Inhibition of Chlamydia psittaci in oxidatively active thioglycolate-elicited macrophages: distinction between lymphokine-mediated oxygen-dependent and oxygen-independent macrophage activation.

AUTOR(ES)

Byrne, G I

RESUMO

Immune sensitization of spleen cells was required to generate lymphokines (LK) that activated thioglycolate-elicited peritoneal macrophages (thio MACs) to respond via both oxygen-dependent and oxygen-independent systems. LK produced by incubating spleen cells from immunized A/J and LAF mice with concanavalin A stimulated a response by thio MACs to phorbol-12-myristate-13-acetate (PMA)-induced chemiluminescence and activated these cells to inhibit intracellular Chlamydia psittaci replication.

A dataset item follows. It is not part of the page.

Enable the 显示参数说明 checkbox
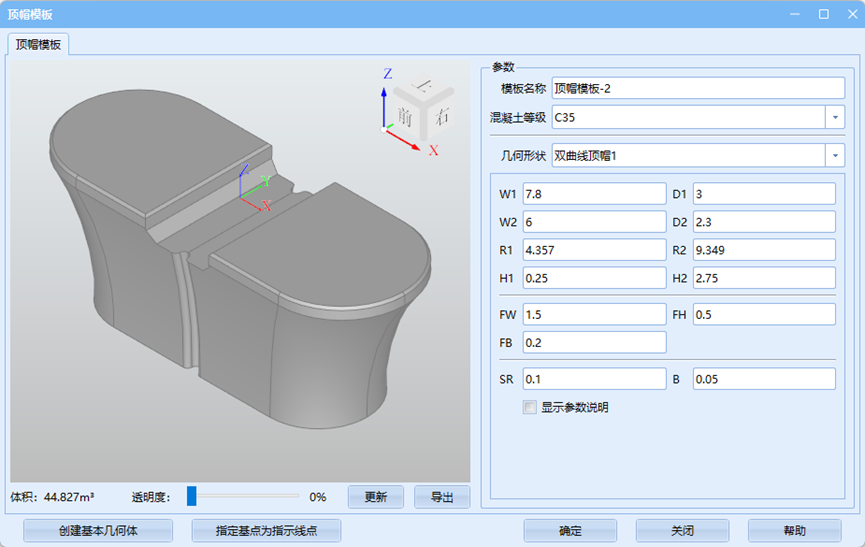 tap(530, 407)
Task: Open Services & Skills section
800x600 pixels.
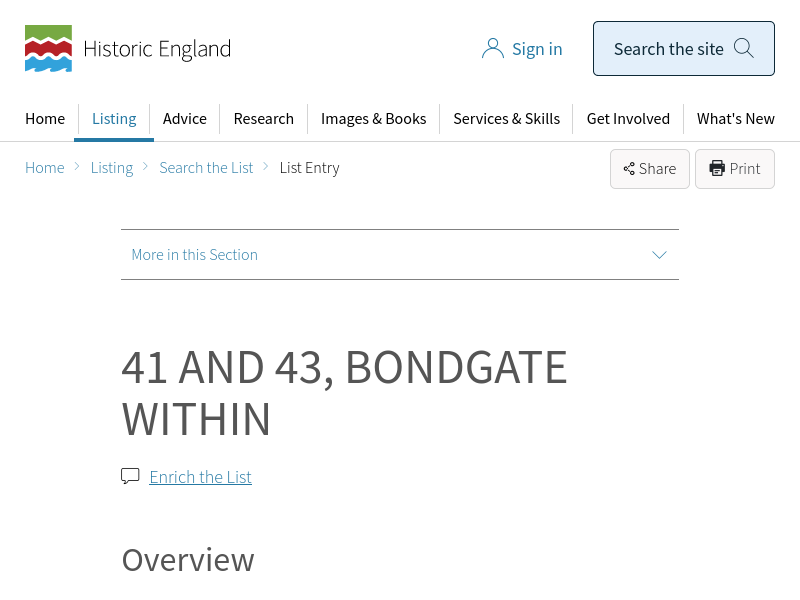Action: (x=506, y=118)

Concanavalin A-incubated spleen cell preparations from unimmunized animals stimulated neither PMA-induced chemiluminescence nor antichlamydial activity. Activated thio MACs demonstrated a rapid chemiluminescence response to the intracellular protozoan Toxoplasma gondii, but C. psittaci did not induce chemiluminescence in LK-activated thio MACs, although cells exposed to C. psittaci retained their responsiveness to PMA-induced chemiluminescence. The PMA-induced response was inhibited by the addition of exogenous superoxide dismutase and catalase and was therefore related to the production of superoxide anion (O2 . -) and H2O2 by these cells. LK preparations incubated at 56 degrees C before macrophage treatment retained antichlamydial activity, but heated preparations no longer stimulated thio MACs to respond in the chemiluminescence assay. These data provide evidence that macrophage oxygen-dependent and oxygen-independent systems are simultaneously activated by LK, and these preparations comprise at least two distinct activities. The portion responsible for activating oxygen-dependent systems (PMA-induced chemiluminescence) is heat labile, whereas the portion responsible for activating oxygen-independent systems is heat stable. It is the latter system that results in restriction of chlamydial growth and in vitro parasite persistence.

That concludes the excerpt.